I'm trying to approximate Beta distribution using a library pomegranate. However, when I try to approximate parameters from the generated data, I got very different parameters. The code to reproduce such error is as follows
import numpy as np
from pomegranate import *
X = np.random.beta(1, 5, size=10000).reshape(-1, 1) # sample from beta distribution with alpha = 1, beta = 5
print(BetaDistribution.from_samples(X).parameters) # approximate beta parameters
>>> [0.0, 10000.0] # error here
I'm not sure where the error comes from. It seems like the test file test_distributions.py produces the right answer. If there is any suggestion on how to fix pomegranate
or creating custom model in pomegranate
would be highly appreciated.
Note I'm using Python 3.6.8
Answer according to this issue, BetaDistribution
provided in the current library is beta-binomial distribution not beta distribution. That's why the model couldn't fit on the sample of beta distribution.
Workaround solution
I got the workaround solution using BayesianOptimization
library. Basically, I try to maximize log likelihood of the distribution from the given data using Bayesian Optimization library. The following code generalizes quite fine with mixture of distributions as well.

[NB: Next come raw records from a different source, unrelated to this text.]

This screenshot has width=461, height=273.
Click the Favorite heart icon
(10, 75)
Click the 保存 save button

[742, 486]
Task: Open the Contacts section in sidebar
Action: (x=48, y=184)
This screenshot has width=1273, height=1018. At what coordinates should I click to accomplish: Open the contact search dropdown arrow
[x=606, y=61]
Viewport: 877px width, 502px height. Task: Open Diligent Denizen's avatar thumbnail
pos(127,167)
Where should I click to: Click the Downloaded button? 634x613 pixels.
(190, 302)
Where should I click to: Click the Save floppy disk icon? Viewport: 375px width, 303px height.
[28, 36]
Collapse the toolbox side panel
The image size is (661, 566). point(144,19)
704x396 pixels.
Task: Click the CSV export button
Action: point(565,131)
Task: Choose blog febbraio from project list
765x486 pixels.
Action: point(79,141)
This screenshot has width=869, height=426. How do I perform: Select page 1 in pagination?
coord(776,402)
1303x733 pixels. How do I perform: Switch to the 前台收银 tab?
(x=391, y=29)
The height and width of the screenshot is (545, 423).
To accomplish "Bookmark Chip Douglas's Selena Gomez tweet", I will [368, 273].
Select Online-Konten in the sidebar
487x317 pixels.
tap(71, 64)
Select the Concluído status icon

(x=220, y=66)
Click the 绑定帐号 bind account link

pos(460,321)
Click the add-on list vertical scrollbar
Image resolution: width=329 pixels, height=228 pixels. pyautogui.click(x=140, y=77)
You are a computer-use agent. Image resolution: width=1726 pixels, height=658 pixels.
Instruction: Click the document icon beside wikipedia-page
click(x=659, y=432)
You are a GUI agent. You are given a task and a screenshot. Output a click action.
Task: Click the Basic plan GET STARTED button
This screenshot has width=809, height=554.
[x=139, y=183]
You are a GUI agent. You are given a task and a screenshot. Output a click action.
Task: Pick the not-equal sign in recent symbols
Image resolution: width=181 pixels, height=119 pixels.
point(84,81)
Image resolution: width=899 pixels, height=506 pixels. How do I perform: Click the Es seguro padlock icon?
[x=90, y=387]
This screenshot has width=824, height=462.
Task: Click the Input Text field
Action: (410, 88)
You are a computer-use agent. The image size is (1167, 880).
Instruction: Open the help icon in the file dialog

from bayes_opt import BayesianOptimization
data = np.random.beta(1, 5, size=10000) # create data
def beta_loss(a, b):
beta_loss = BetaDistribution(a, b).probability(data)
return np.log(beta_loss).sum()
optimizer = BayesianOptimization(
f=beta_loss,
pbounds={'a': (0.5, 5),
'b': (0.5, 20)},
random_state=10
)
# optimize the parameters
optimizer.maximize(
init_points=5,
n_iter=100
)
# plot approximated distribution vs. distribution of the data
x = np.arange(0, 1, 0.01)
plt.hist(data, density=True, bins=100, alpha=0.1)
a, b = [v for k, v in optimizer.max['params'].items()]
plt.plot(x, BetaDistribution(a, b).probability(x))
plt.show()
Here, I just give an example of how to optimize parameters of mixture of Beta distribution and Gaussian distribution:
from bayes_opt import BayesianOptimization
# example data of beta/gaussian distribution
data = np.hstack((np.random.beta(1, 10, size=2000),
np.random.randn(1000) * 0.2 + 0.6))
data = data[np.logical_and(data >= 0.0, data <= 1.0)]
def loss_bimodal(a, b, mu, sigma, w1):
beta_loss = BetaDistribution(a, b).probability(data)
norm_loss = NormalDistribution(mu, sigma).probability(data)
return np.log(w1 * beta_loss + (1 - w1) * norm_loss).sum()
def pdf_bimodal(a, b, mu, sigma, w1, x=np.arange(0, 1, 0.01)):
return w1 * BetaDistribution(a, b).probability(x) + \
(1 - w1) * NormalDistribution(mu, sigma).probability(x)
optimizer = BayesianOptimization(
f=loss_bimodal,
pbounds={'mu': (0., 1.),
'sigma': (0., 1.),
'a': (0.5, 5),
'b': (1, 25),
'w1': (0., 1.)},
random_state=1
)
optimizer.maximize(
init_points=5,
n_iter=100
)
Using the optimized parameters to plot the distribution as follows:
a, b, mu, sigma, w1 = [v for k, v in optimizer.max['params'].items()]
x = np.arange(0, 1, 0.01)
plt.plot(x, pdf(a, b, mu, sigma, w1, x))
plt.hist(data, density=True, bins=100)
plt.show()